# [TAREFA 1]
Segundo o texto sobre filmes portugueses, qual cineasta adaptou para o cinema “Os Maias”, de Eça de Queirós?
# [TAREFA 2]
Prossiga o texto sobre filmes portugueses a partir do ponto em que ele termina.

# [TEXTO FORNECIDO]
:::
É um conto de moralidade hipnotizante, encantador e perturbador sobre o amor condenado, onde o protagonista romântico anseia por amar uma mulher bonita que não conhece.
Oliveira lança avisos sobre o amor à primeira vista, uma vez que exalta a forma como o jovem inexperiente não consegue distinguir a luxúria do amor.
O realizador mistura brincadeira, arte e comércio, ao mostrar como o mundo pode girar em torno de dinheiro, roubo e noções tolas (tal como as singularidades do título surgem da sociedade e da loira).
É um filme atemporal, fundamentado nas formalidades do passado e na maneira como os tempos modernos aparentam ser inexoravelmente arcaicos.
“Os Maias: Cenas da Vida Romântica” (2014)
Portugal, finais do século XIX. Na companhia do amigo João da Ega, que almeja o status de escritor talentoso, Carlos da Maia leva uma vida relaxada. Até é médico aristocrata, mas a profissão não lhe é relevante. Carlos é um bon vivant, e, como tal, arranja sempre mais diversão na doçura de não fazer nada, ao entregar destaque à folia com os amigos e as amantes. Não obstante, o caso muda totalmente de figura quando se apaixona. Carlos vive uma paixão vertiginosa com esta mulher. Ela é uma lufada de ar fresco na sua existência até então triste, mas que o conduz a um abismo mais profundo.
Ao adaptar “Os Maias”, de Eça de Queirós, para o cinema, João Botelho apostou no artifício teatral. Sob várias formas, esta vertente já foi utilizada algumas vezes por cineastas portugueses, muitas vezes pouco inclinados ao naturalismo. “Silvestre”, de João César Monteiro, ou “O Quinto Império”, de Manoel de Oliveira, são alguns desses exemplos.
:::
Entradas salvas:
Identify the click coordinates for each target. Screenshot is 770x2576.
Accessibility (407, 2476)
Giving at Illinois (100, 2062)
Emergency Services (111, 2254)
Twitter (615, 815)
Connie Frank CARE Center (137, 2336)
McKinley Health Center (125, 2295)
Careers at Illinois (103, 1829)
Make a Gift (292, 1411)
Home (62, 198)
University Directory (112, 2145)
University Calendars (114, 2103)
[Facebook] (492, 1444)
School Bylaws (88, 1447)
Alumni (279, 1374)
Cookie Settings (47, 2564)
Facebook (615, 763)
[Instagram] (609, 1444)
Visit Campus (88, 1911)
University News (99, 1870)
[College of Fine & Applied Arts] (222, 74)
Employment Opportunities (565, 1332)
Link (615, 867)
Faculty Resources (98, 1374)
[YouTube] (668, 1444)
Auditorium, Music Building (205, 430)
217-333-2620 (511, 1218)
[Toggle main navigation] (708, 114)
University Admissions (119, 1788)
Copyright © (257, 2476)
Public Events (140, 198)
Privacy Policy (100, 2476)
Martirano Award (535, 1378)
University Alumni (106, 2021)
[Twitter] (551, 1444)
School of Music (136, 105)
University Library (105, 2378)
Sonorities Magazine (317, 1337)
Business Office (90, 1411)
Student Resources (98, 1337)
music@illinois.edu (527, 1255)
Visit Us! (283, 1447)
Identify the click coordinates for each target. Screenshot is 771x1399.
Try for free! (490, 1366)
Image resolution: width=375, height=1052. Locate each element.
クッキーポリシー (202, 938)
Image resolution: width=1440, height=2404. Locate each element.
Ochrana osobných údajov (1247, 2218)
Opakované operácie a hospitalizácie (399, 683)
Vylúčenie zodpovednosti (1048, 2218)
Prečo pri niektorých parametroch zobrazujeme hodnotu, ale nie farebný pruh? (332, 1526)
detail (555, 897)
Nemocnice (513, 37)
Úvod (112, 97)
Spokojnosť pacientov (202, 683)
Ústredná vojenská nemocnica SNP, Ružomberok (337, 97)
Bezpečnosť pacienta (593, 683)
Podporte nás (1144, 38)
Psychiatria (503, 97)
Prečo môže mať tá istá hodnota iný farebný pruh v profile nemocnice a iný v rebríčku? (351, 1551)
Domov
:::
# [SUA RESPOSTA 1]
João Botelho.

# [SUA RESPOSTA 2]
O romance de Eça de Queirós é portador de toda uma série de conflitos morais e estéticos, que são típicos de um período histórico de transição, como o conflito entre o Iluminismo e o Romantismo, por exemplo.
O autor conta uma história de amor, ao eliminar sentimentos de culpa, punição, e sem dar a menor concessão ao mundo católico. O romance também tem um sub-texto político bastante poderoso, evidenciado pela falência de estados europeus, que Botelho acentua como referência a um período mais atual.
Há também um conflito musical, entre a música alemã, uma emanação da alma, e a música italiana, o fruto da mente. O cineasta usa Mozart e Verdi para enfatizar momentos diferentes do filme.
Todavia, o conflito central é o visual, na representação da realidade, o conflito entre naturalismo e impressionismo. A escrita de Eça é repleta de luzes e paisagens. Por conseguinte, Botelho oferece exatamente isso ao utilizar cenários pintados como no teatro. A título de curiosidade, todos esses trabalhos foram encomendados pelo realizador a João Queiroz, um dos pintores contemporâneos mais conceituados do nosso país.
“Os Gatos não Têm Vertigens” (2014)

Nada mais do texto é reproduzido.